Requests
**A)** Answer these questions using the Tessa Bonhomme article:
(i) Which team did she play for in the Canadian Women's Hockey League?
(ii) In which years was she a member of the Sudbury Lady Wolves?
(iii) How many games did she play in her 2003–04 freshman season with the Buckeyes?
**B)** Write out part of the Tessa Bonhomme article word for word, everything from "Playing career" down to "on the team.".

Selected extract
===

Tessa Bonhomme (born July 23, 1985) is a Canadian former professional ice hockey player and is a television sports reporter for The Sports Network (TSN). She was an Olympic gold medallist as a member of the Canadian national women's hockey team and played for the Toronto Furies in the Canadian Women's Hockey League. She was also co-captain of the Ohio State Buckeyes women's ice hockey team in the NCAA.

Playing career

Bonhomme was a member of the Sudbury Lady Wolves from 1998 to 2003 and served as a captain in 2003. During that same time she competed for the Lasalle Secondary School hockey team from 1999 to 2003 and was the captain in 2003. She was the leading scorer at Lasalle and the league leader for three consecutive years (2001–2003). In 2001, she led Lasalle to a second-place finish in its league and a city championship title in 2001.

Ohio State Buckeyes
The 2003–04 season marked Bonhomme's freshman year with the Buckeyes. She played in 34 of 35 games and her 20 points (5 goals, 15 assists) led the Buckeye freshman class and tied for third on the squad. In WCHA conference games, Bonhomme tied for fifth among freshmen and seventh among defencemen with 13 points. Her 107 shots paced the freshman class and was third on the team while her four power play goals tied for first on the team.

===

Data block
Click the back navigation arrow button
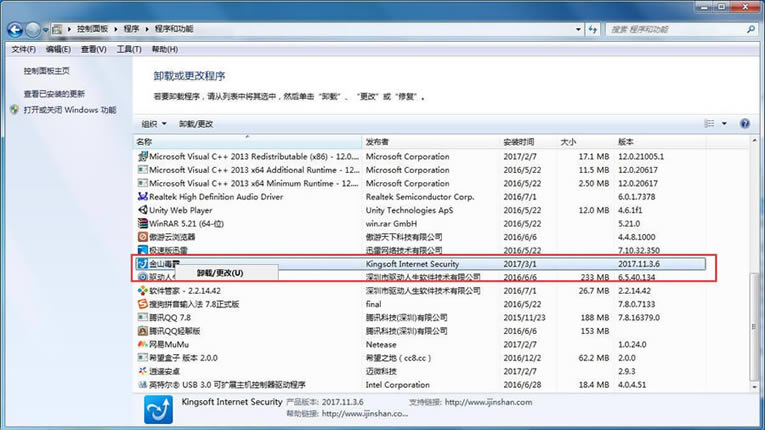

===

Responses
**A)**
(i) The Toronto Furies
(ii) 1998 to 2003
(iii) 34 of 35 games

**B)**
Playing career

Bonhomme was a member of the Sudbury Lady Wolves from 1998 to 2003 and served as a captain in 2003. During that same time she competed for the Lasalle Secondary School hockey team from 1999 to 2003 and was the captain in 2003. She was the leading scorer at Lasalle and the league leader for three consecutive years (2001–2003). In 2001, she led Lasalle to a second-place finish in its league and a city championship title in 2001.

Ohio State Buckeyes
The 2003–04 season marked Bonhomme's freshman year with the Buckeyes. She played in 34 of 35 games and her 20 points (5 goals, 15 assists) led the Buckeye freshman class and tied for third on the squad. In WCHA conference games, Bonhomme tied for fifth among freshmen and seventh among defencemen with 13 points. Her 107 shots paced the freshman class and was third on the team while her four power play goals tied for first on the team.